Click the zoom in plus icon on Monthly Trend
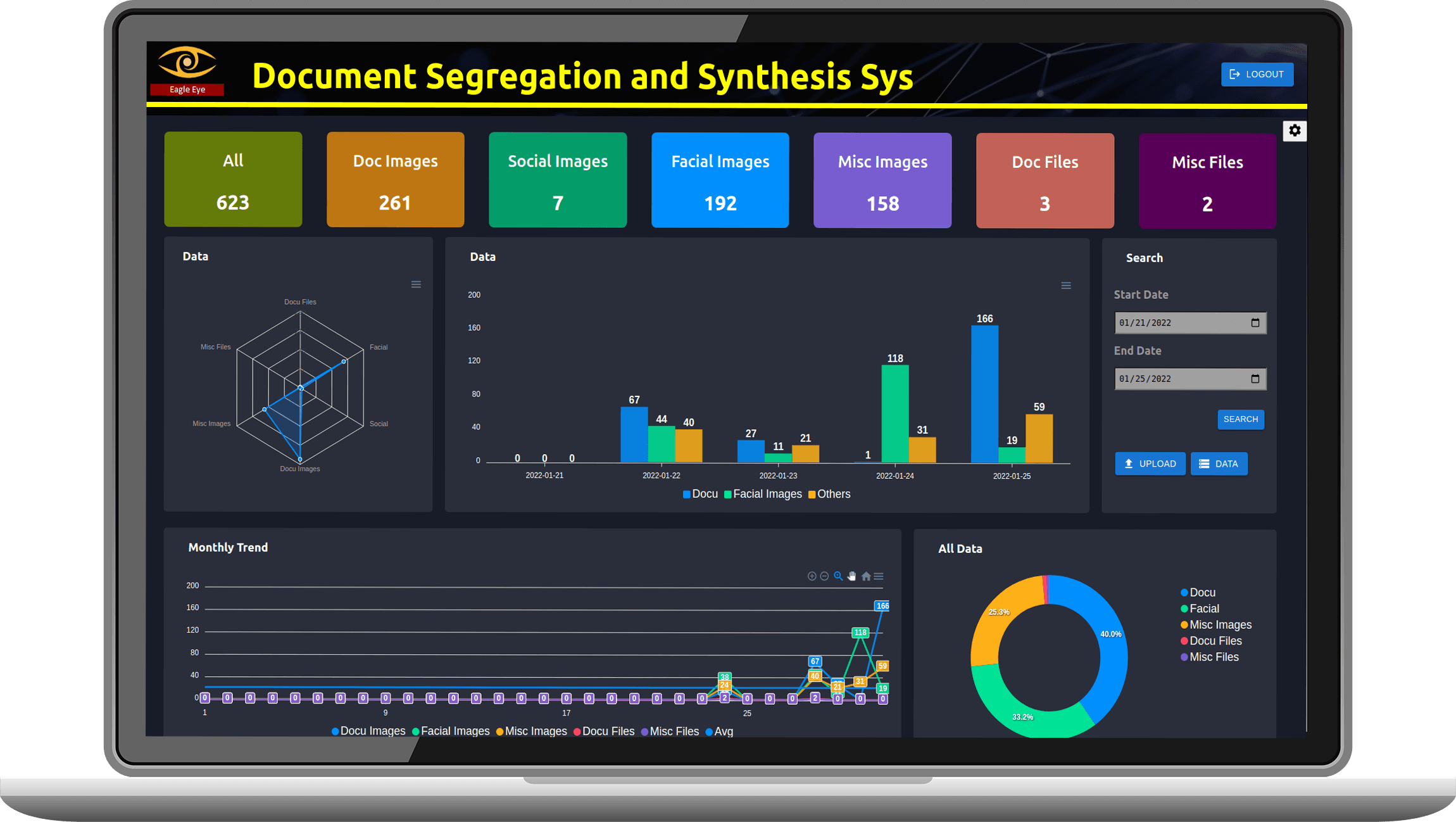 tap(812, 576)
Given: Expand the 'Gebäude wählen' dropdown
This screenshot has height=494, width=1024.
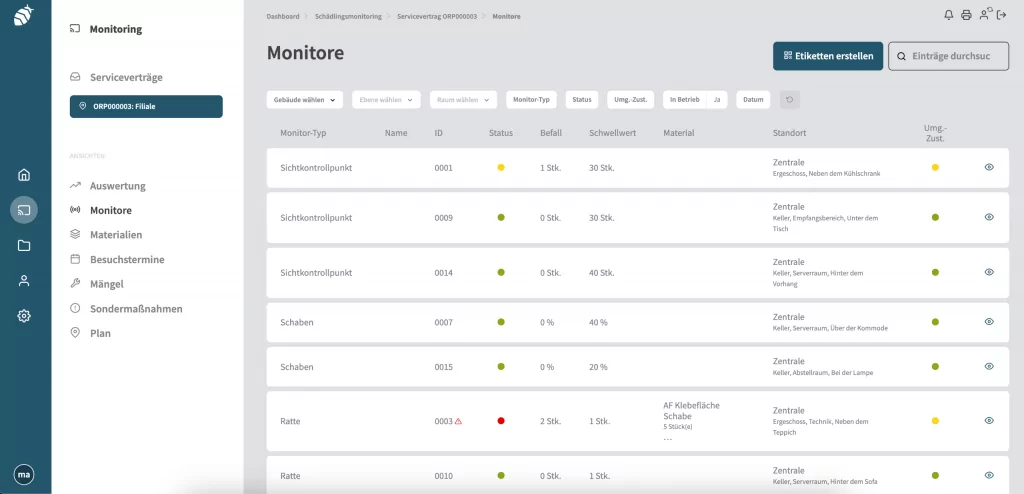Looking at the screenshot, I should point(305,99).
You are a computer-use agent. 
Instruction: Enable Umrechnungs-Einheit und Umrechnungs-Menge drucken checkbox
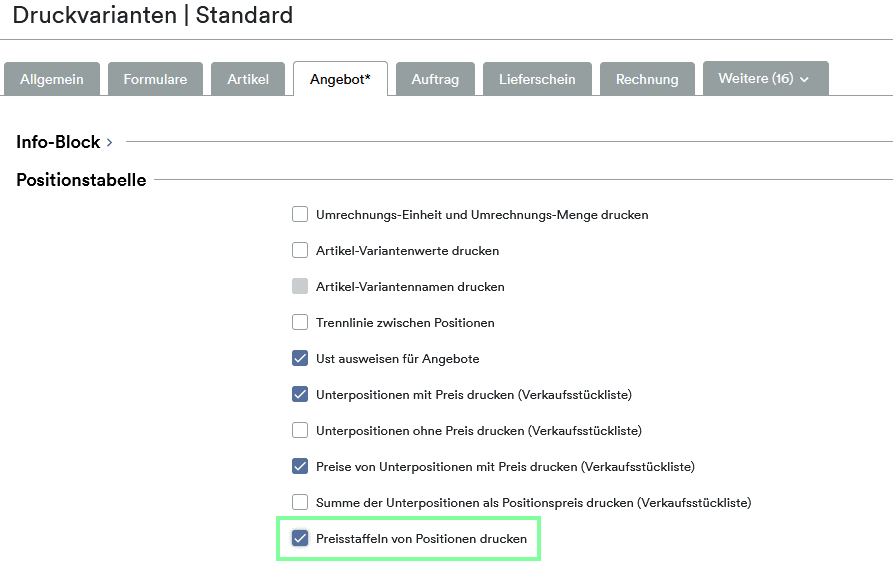300,215
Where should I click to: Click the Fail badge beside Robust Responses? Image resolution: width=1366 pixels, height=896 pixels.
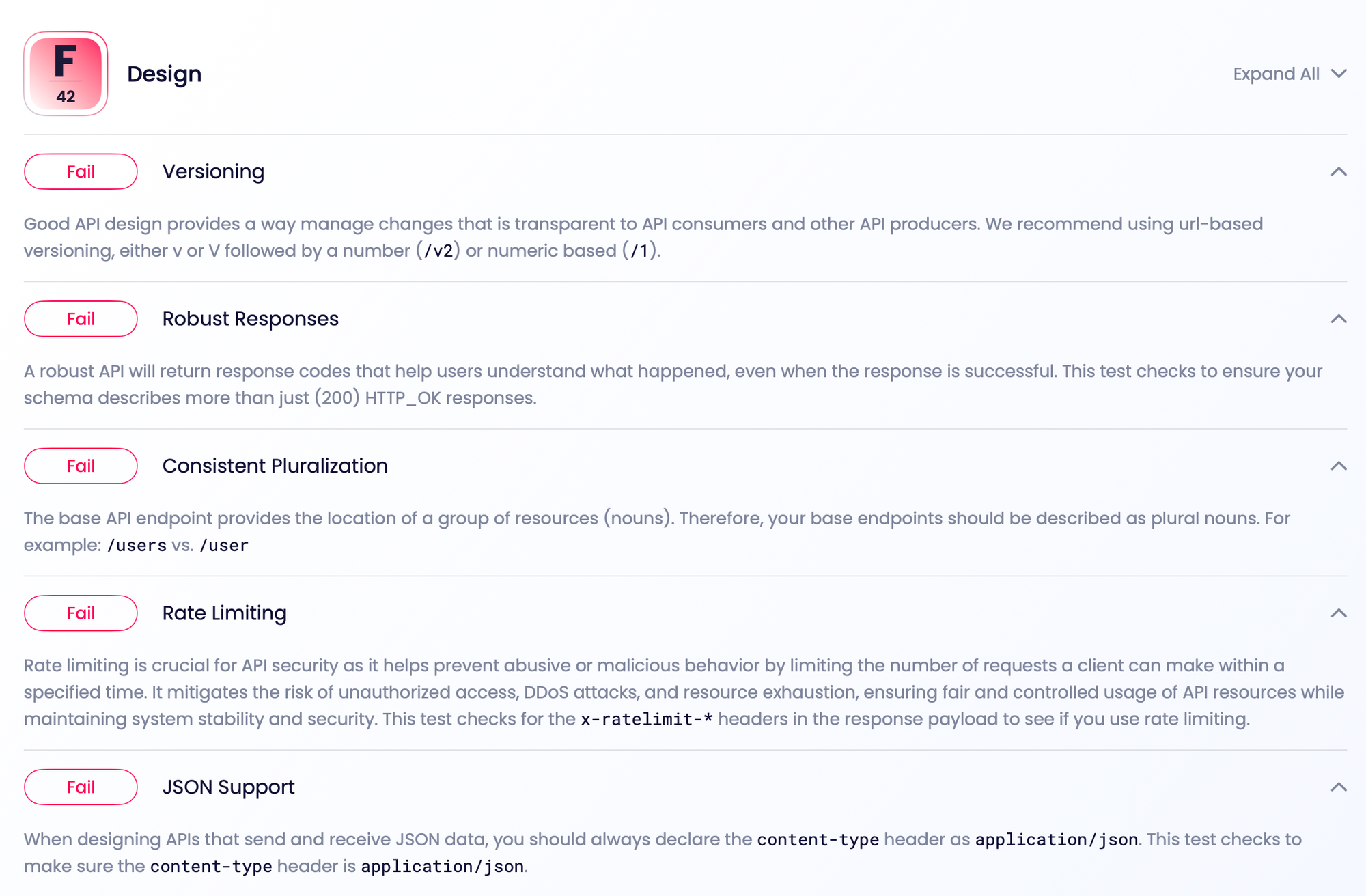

::::

Short problem »
Print each line of the items above word for word, but leave the pictures out.

Task result »
Click the zoom in plus icon on Monthly Trend
 tap(812, 576)
Given: Expand the 'Gebäude wählen' dropdown
This screenshot has height=494, width=1024.
Looking at the screenshot, I should point(305,99).
You are a computer-use agent. 
Instruction: Enable Umrechnungs-Einheit und Umrechnungs-Menge drucken checkbox
300,215
Where should I click to: Click the Fail badge beside Robust Responses? Image resolution: width=1366 pixels, height=896 pixels.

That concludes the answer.